The only binge drinking I get involved in is when one of the numerous neighbours invites us for lunch ..... which begins about 1 and tends to go on until 7 or 8 in the evening.

A lot of wine is drunk, and I pay for it the following day


----------



## chris(madrid) (Mar 23, 2008)

Pasanada said:


> My biggest vice is smoking, once I've cracked that problem, I'll be a very happy bunny!!


Live in the UK then - every time we go -THE COST brings my wifes consumption WAY down. Spain is not helpful in this respect!

It's getting "fun" btw regarding ciggies in Spanish restaurants. I know one or two around us that DO NOT HAVE A SMOKING ZONE. And it's an increasing happening. Bars tend to be smoking zones.


----------



## chris(madrid) (Mar 23, 2008)

Stravinsky said:


> The only binge drinking I get involved in is when one of the numerous neighbours invites us for lunch ..... which begins about 1 and tends to go on until 7 or 8 in the evening.


Eh? - that's early!
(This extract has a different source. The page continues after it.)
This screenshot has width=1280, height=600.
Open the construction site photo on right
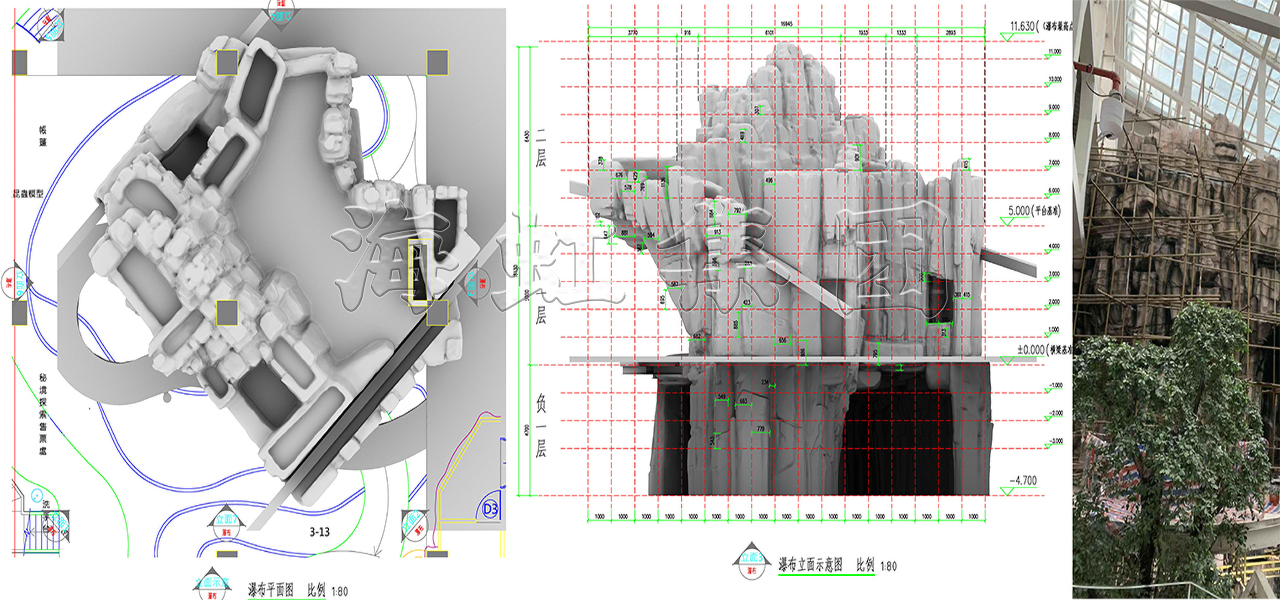coord(1176,300)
Where we go, Lunch merges into supper generally and finishes at closer to midnight or past it! - Sometimes it's repeated the next day too.


----------



## Pasanada (Feb 5, 2008)

chris(madrid) said:


> Live in the UK then - every time we go -THE COST brings my wifes consumption WAY down. Spain is not helpful in this respect!
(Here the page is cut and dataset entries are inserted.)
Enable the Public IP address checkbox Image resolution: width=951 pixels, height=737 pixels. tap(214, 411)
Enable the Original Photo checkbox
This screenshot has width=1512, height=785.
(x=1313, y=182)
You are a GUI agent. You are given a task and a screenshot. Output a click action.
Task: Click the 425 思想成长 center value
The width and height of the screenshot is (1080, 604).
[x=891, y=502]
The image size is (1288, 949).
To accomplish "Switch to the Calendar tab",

I refuse to pay Gordy's prices and bought back a few cartons from Dubai; cheaper than Spain at only £5 for 200!!  I'm also living in the UK at the moment, it's not stopped me one iota!

Seriously, I'll have to give up soon but won't tell anyone!


----------



## Stravinsky (Aug 12, 2007)

chris(madrid) said:


> Eh? - that's early! Where we go, Lunch merges into supper generally and finishes at closer to midnight or past it! - Sometimes it's repeated the next day too.



I cant keep going as long as I used to


----------



## Pasanada (Feb 5, 2008)

Stravinsky said:


> I cant keep going as long as I used to


Takes a VERY brave man to admit that!!! LOL


----------



## Stravinsky (Aug 12, 2007)

Pasanada said:


> Takes a VERY brave man to admit that!!! LOL


I knew someone would say that

I originally typed "I cant keep it up as long as I used to" and then had to change it.


You're a smutty lot!


----------



## Pasanada (Feb 5, 2008)

Stravinsky said:


> I knew someone would say that
> 
> I originally typed "I cant keep it up as long as I used to" and then had to change it.
> 
> ...


Don't know what you're referring to, Stravinsky, I was talking about boozing!


----------



## crookesey (May 22, 2008)

Pasanada said:


> Don't know what you're referring to, Stravinsky, I was talking about boozing!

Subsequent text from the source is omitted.